## Document segment

Start of Block

Systems and Structures: Joanna Szupinska-Myers at the California Museum of Photography

 

Joanna Szupinska-Myers Curator of Exhibitions at the California Museum of Photography
Joanna Szupinska-Myers Curator of Exhibitions at the California Museum of Photography

Joanna Szupinska-Myers has had a successful homecoming since returning to the Southern California region. Szupinska-Myers, a Santa Monica native, began her position as Curator of Exhibitions at the California Museum of Photography (CMP), which is a part of the UCR ARTSblock in January 2013. She had earned her Master of Arts degree in Curatorial Practice from the California College of the Arts in the Bay Area. Afterward she received the Marjorie Susman Curatorial Fellow at the Museum of Contemporary Art (MCA) in Chicago, where she worked with chief curator Michael Darling. She returned to the Bay Area to act as a curatorial assistant to Jens Hoffmann, who at the time was the director of The Wattis Institute for Contemporary Arts and is now the Deputy Director of The Jewish Museum in New York. The experience working with both curators had a tremendous influence on Szupinska-Myers and prepared her for the position she currently occupies.

One technique that Szupinska-Myers gained from both curators is setting up conceptual systems and structures to work around. There are, for example, the three C’s that stand for Contemporary Art (that deals with photography), the Collection (The CMP houses a vast collection of vintage photographs and photographic materials) and Collaboration (with various departments from the UCR campus). “I try to hit one or two of those objectives with each show”, Szupinska-Myers stated during a conversation. Systems and structures are fundamental to a successful curatorial vision because without them curation can be akin to stumbling in the dark. Without defining a theme to an exhibition the exhibit runs the risk of becoming an unorganized mess, or, an argument without a point. Within the structure you are allowed complete freedom and flexibility. As Szupinska-Myers emphatically underlined, “Within a system, you get to break all the rules that you just set up, and with that, you get to surprise your audience too. But if there is no system, you can’t surprise anyone and you can’t meet their expectations either. There’s no play.”

Szupinska-Myers’ guiding philosophy has already begun to have an impact on the exhibitions at the CMP ARTSblock. There have been a number of exciting recent shows that she has been responsible for. The Flash! contemporary art series is the first that she introduced. Each show in the Flash! series consists of a single artwork that had been created within the year, shown in a small room on the third floor where the displays are rotated approximately every three months. The series’ double entendre title and location (the third floor room is architecturally designed to be its “flash” located next to the building’s camera obscura) plays into Szupinska-Myers’ systems while providing a project room for artists to test out new works and for audiences to know what to expect when entering the space.

End of Block

Entries taken from a collection:
Start of Block

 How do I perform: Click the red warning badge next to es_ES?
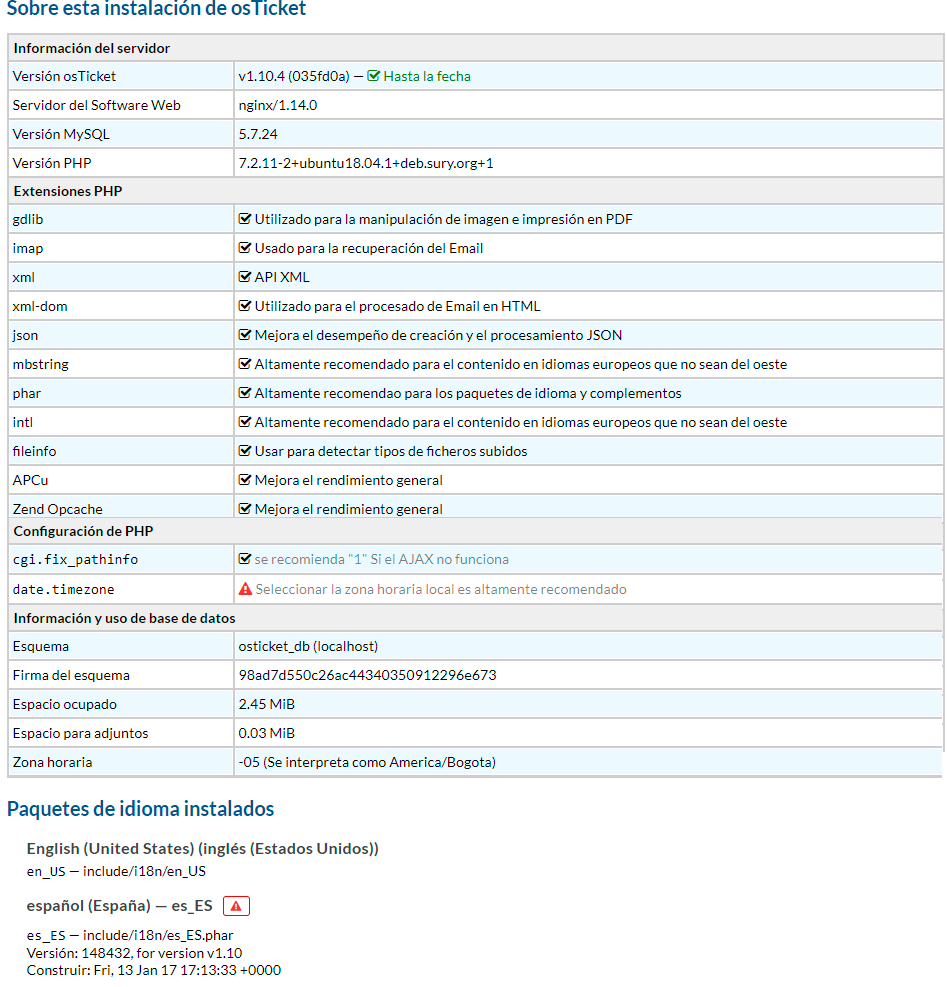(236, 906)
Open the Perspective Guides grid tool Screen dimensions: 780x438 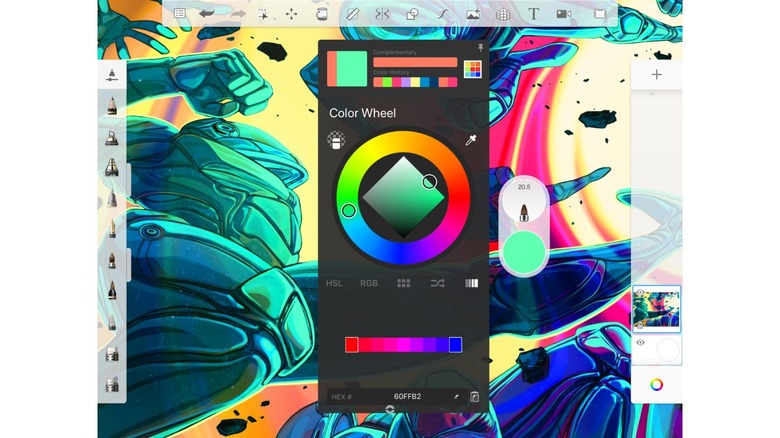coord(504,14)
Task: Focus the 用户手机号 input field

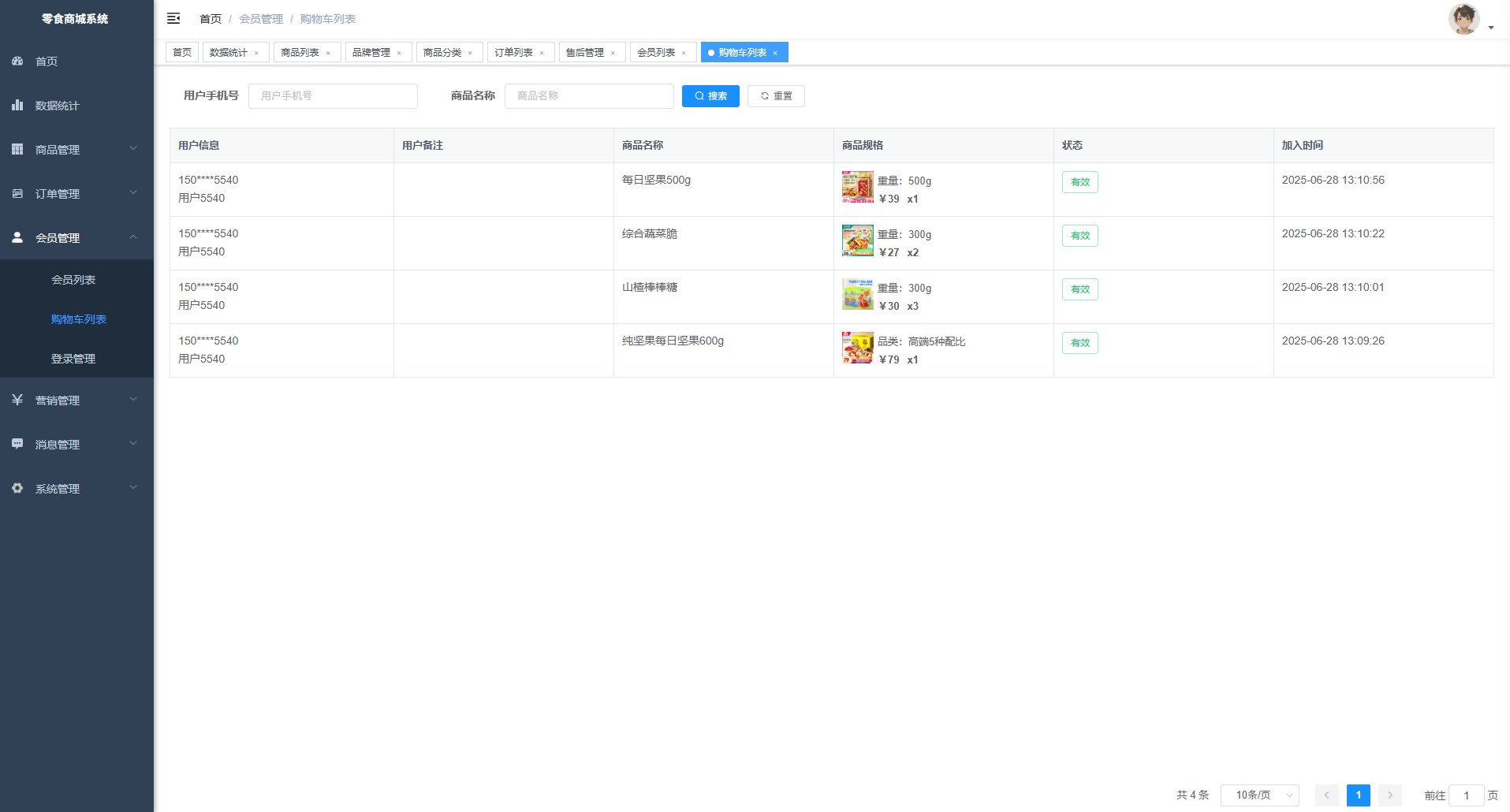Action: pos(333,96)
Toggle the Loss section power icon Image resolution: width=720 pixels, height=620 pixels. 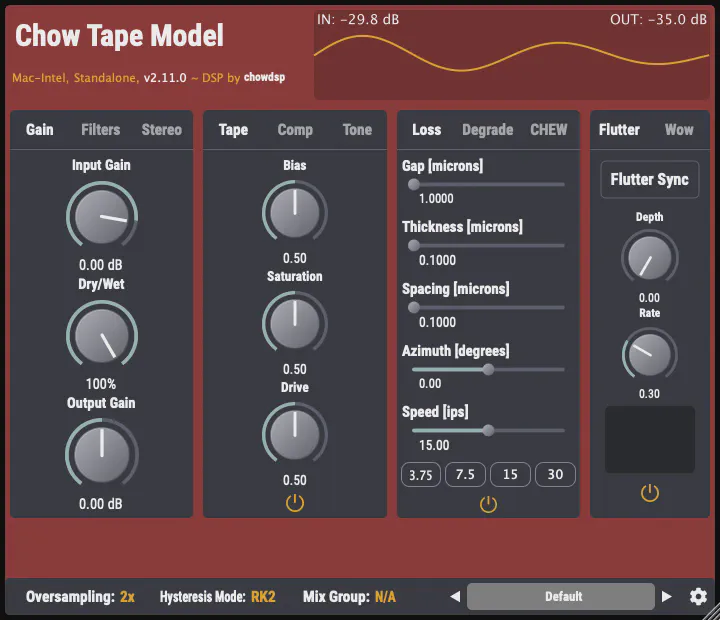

End of Block

## Required action 1
Answer these questions using the profile of Joanna Szupinska-Myers, marking each answer with the letter of its question:
(a) What degree did Szupinska-Myers earn from the California College of the Arts?
(b) What do the three C's stand for?
(c) Approximately how often are the displays in the Flash! room rotated?
## Required action 2
Write the next part of the profile of Joanna Szupinska-Myers, carrying it on from its final sentence.

## Written response 1
(a) A Master of Arts degree in Curatorial Practice.
(b) Contemporary Art, the Collection, and Collaboration.
(c) Approximately every three months.

## Written response 2
 Joanna Szupinska-Myers Curator of Exhibitions at the California Museum of Photography
Joanna Szupinska-Myers Curator of Exhibitions at the California Museum of Photography

Trouble with the Index was a sensational group show that included local photographic luminaries John Divola and James Welling, along with younger mid-career artists Mario Ybarra Jr., Jennifer West and Matthew Brandt. This show was the first in a trilogy of exhibitions that was inspired by three academic texts. “I wanted to tackle this question of abstraction in photography, and what it means for a picture to be abstract, even as it is also a true photograph.” Szupinska-Myers stated, “We’re a university gallery, so I broke it down into three key texts that were important to me as an undergrad. With Notes on the Index: Seventies Art in America 1 & 2 by Rosalind Krauss serving as a stimulus for the first exhibition in the series, the next show will be stirred by Art and Objecthood: Essays and Reviews by Michael M. Fried and the third will conclude with The Work of Art in the Age of Mechanical Reproduction by Walter Benjamin. Szupinska-Myers’ use of text as a starting point for an exhibition is another example of her ‘systems and structures’ method to curating.

If these shows weren’t enough work, Szupinska-Myers along with the neighboring Sweeney Gallery and several colleagues from UCR received a Getty grant as part of the next Pacific Standard Time to create a science fiction show in 2017. She explains, “We’re working on a show called Critical Utopias that will look at the art of Latin American and Latino artists dealing with futurist science fictions themes.” The UCR library houses the largest collection of publically accessible science fiction and fantasy including pulp novels, posters, ephemera and zines. She continues, “Right now we’re busy doing a lot of travel as part of the exciting research phase.”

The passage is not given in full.